- Page excerpt:
Consider this - today the below is true on both LE and BE, right?

  *(u32 *)&ctx->remote_port == *(u16 *)&ctx->remote_port

because the loads get converted to:

  *(u16 *)&ctx_kern->sport == *(u16 *)&ctx_kern->sport

IOW, today, because of the bug that you are fixing here, the data layout
changes from the PoV of the BPF program depending on the load size.

With 2-byte loads, without this patch, the data layout appears as:

  struct bpf_sk_lookup {
    ...
    __be16 remote_port;
    __be16 remote_port;
    ...
  }

While for 4-byte loads, it appears as in your 2nd patch:

  struct bpf_sk_lookup {
    ...
    #if little-endian
    __be16 remote_port;
    __u16  :16; /* zero padding */
    #elif big-endian
    __u16  :16; /* zero padding */
    __be16 remote_port;
    #endif
    ...
  }

Because of that I don't see how we could keep complete ABI compatiblity,
and have just one definition of struct bpf_sk_lookup that reflects
it. These are conflicting requirements.

I'd bite the bullet for 4-byte loads, for the sake of having an
endian-agnostic struct bpf_sk_lookup and struct bpf_sock definition in
the uAPI header.

The sacrifice here is that the access converter will have to keep
rewriting 4-byte access to bpf_sk_lookup.remote_port and
bpf_sock.dst_port in this unexpected, quirky manner.

The expectation is that with time users will recompile their BPF progs
against the updated bpf.h, and switch to 2-byte loads. That will make
the quirk in the access converter dead code in time.

I don't have any better ideas. Sorry.

[...]

- Required tasks:
A. Answer these questions from the remote_port discussion, one line each:
(i) In the 2-byte load layout shown without the patch, what type is given for remote_port?
(ii) For which two fields will the access converter have to keep rewriting 4-byte access?
(iii) Over time, what are users expected to do?
B. In the remote_port discussion, rewrite the paragraph beginning "The expectation is that with time" in one shorter sentence, keeping its main facts.

- Record extracts:
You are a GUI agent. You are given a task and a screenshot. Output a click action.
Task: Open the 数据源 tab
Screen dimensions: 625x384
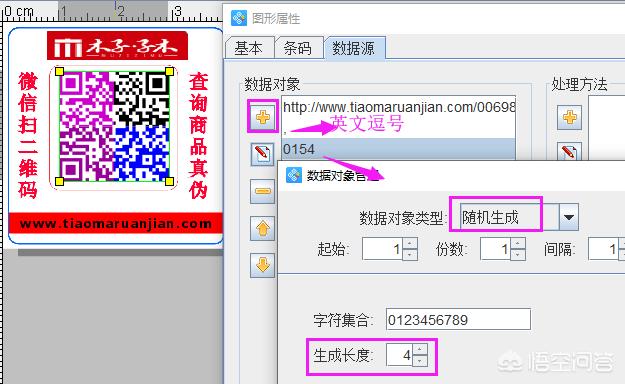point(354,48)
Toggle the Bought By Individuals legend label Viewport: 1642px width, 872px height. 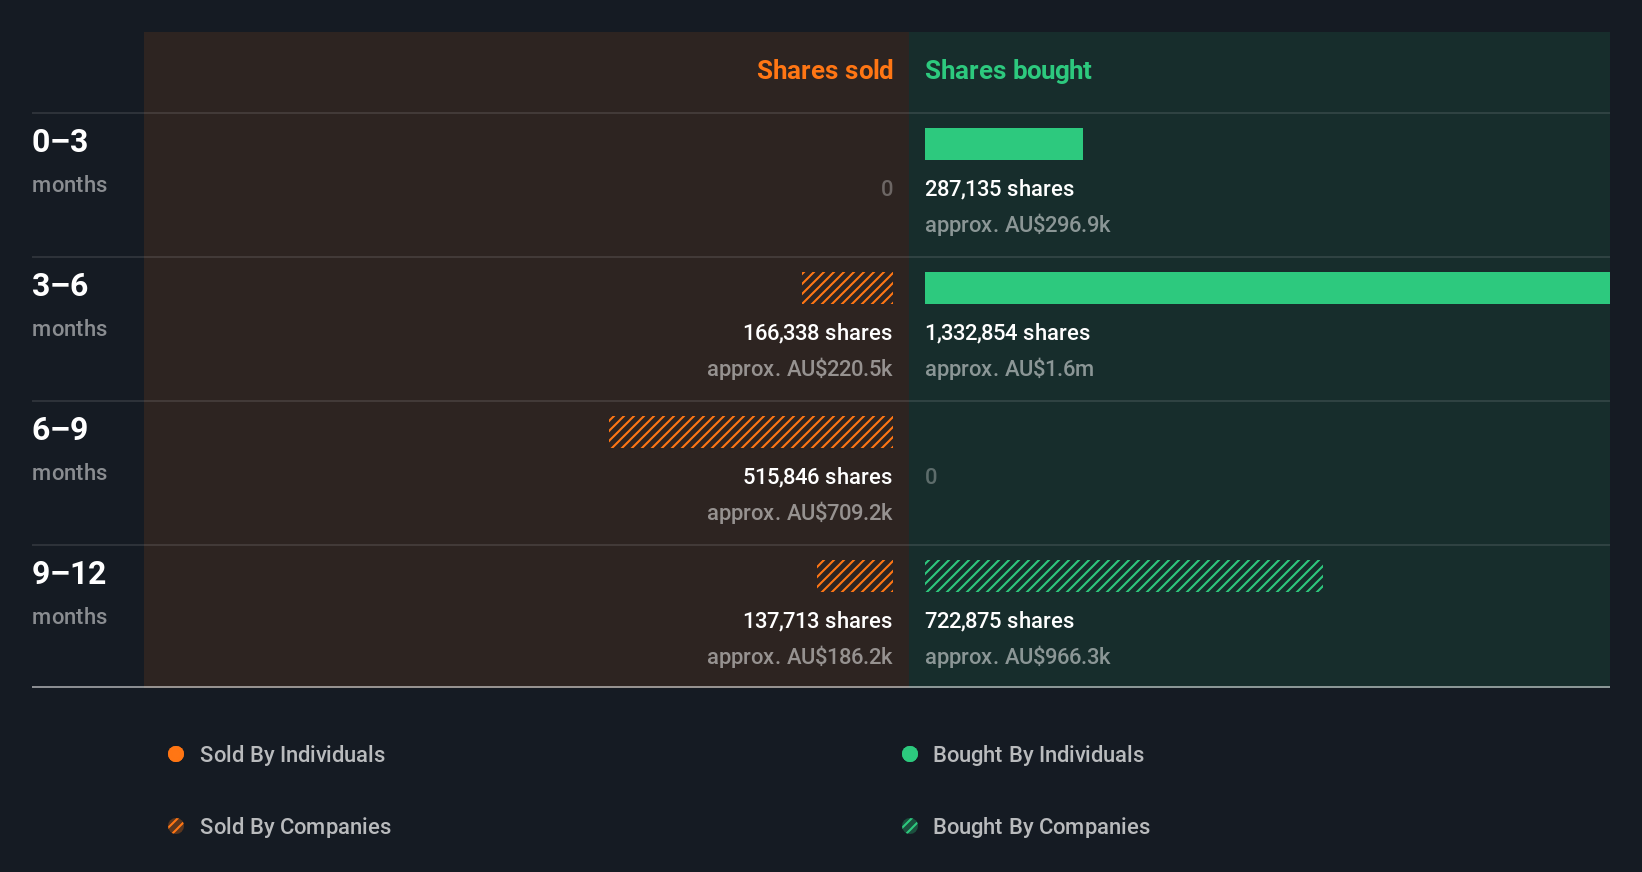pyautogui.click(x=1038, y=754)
* * *
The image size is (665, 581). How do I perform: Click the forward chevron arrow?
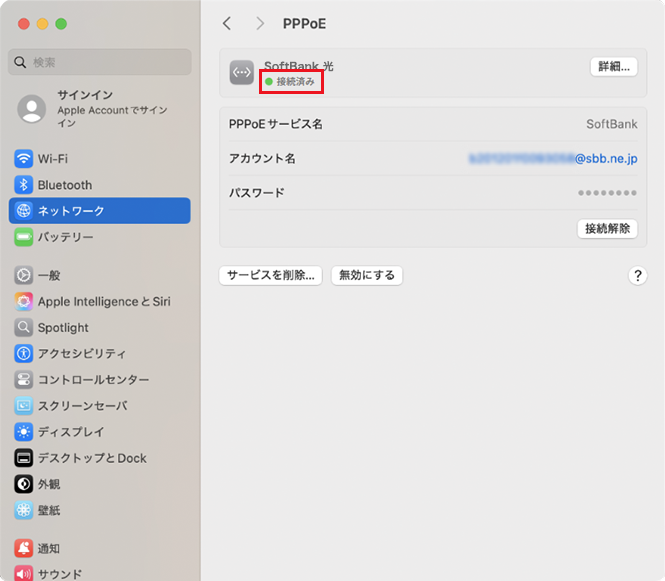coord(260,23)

- Answers:
A.
(i) __be16
(ii) bpf_sk_lookup.remote_port and bpf_sock.dst_port
(iii) Recompile their BPF programs against the updated bpf.h and switch to 2-byte loads.

B. Users are expected to eventually recompile their BPF programs against the updated bpf.h and move to 2-byte loads, which will leave the access converter's quirk as dead code.